Simply, a strict weak ordering is defined as an ordering that defines a (computable) equivalence relation. The equivalence classes are ordered by the strict weak ordering: a strict weak ordering is a strict ordering on equivalence classes.
A partial ordering (that is not a strict weak ordering) does not define an equivalence relation, so any specification using the concept of "equivalent elements" is meaningless with a partial ordering that is not a strict weak ordering. All STL associative containers use this concept at some point, so all these specifications are meaningless with a partial ordering that is not a strict weak ordering.
Because a partial ordering (that is not a strict weak ordering) does not necessarily define any strict ordering, you cannot "sort elements" in the common sense according to partial ordering (all you can do is a "topological sort" which has weaker properties).
Given
a mathematical set S
a partial ordering < over S
a value x in S
you can define a partition of S (every element of S is either in L(x), I(x) or G(x)):
L(x) = { y in S | y<x }
I(x) = { y in S | not(y<x) and not(x<y) }
G(x) = { y in S | x<y }
L(x) : set of elements less than x
I(x) : set of elements incomparable with x
G(x) : set of elements greater than x
A sequence is sorted according to < iff for every x in the sequence, elements of L(x) appear first in the sequence, followed by elements of I(x), followed by elements of G(x).

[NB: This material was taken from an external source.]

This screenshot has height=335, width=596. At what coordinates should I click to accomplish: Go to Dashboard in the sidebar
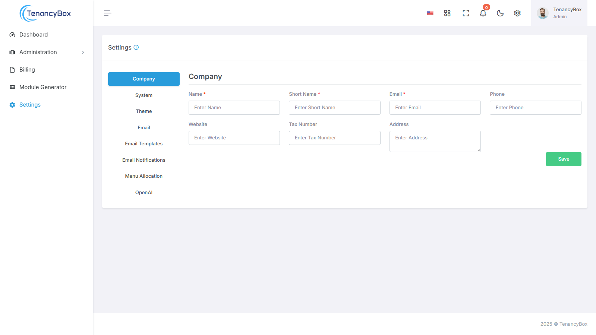34,35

A sequence is topologically sorted iff for every element y that appears after another element x in the sequence, y is not less than x. It is a weaker constraint than being sorted.

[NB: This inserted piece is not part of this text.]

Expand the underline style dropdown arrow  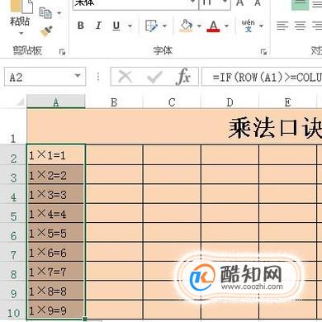(130, 26)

It is trivial to prove that every element of L(x) is less than any element of G(x). There is no general relation between elements of L(x) and elements of I(x), or between elements of I(x) and elements of G(x). However, if < is a strict weak ordering, than every element of L(x) is less than any element of I(x), and than any element of I(x) is less than any element of G(x).

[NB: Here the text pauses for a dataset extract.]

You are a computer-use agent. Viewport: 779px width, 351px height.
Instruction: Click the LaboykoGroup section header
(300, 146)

If < is a strict weak ordering, and x<y then any element of L(x) U I(x) is less then any element I(y) U G(y): any element not greater than x is less than any element not less that y. This does not necessarily hold for a partial ordering.
Quoting the answer given here:
Because internally, these algorithms implement "is equal to" as !(a < b) && !(b < a).
If you used <= to implement the less-than operator, then the above
would return false when a == b. A broken equality check will screw up
nearly any algorithm.
Similarly, they implement "is not equal to" as (a < b) || (b < a)
, and once again, if you implemented the < operator using <=, then it
will return true when they are equal to each other, when in fact they
are not equal. So the equality check is broken in both directions.
The whole point of limiting the library to a less-than operator is
that all of the logical operators can be implemented in terms of it:
<(a, b): (a < b)
<=(a, b): !(b < a)
==(a, b): !(a < b) && !(b < a)
!=(a, b): (a < b) || (b < a)
>(a, b): (b < a)
>=(a, b): !(a < b)
This works as long as your provided operator meets the conditions of a
strict weak ordering. The standard <= and >= operators do not.
You cannot perform binary search with partial ordering. You cannot create a binary search tree with partial ordering. What functions/datatypes from algorithm need ordering and can work with partial ordering?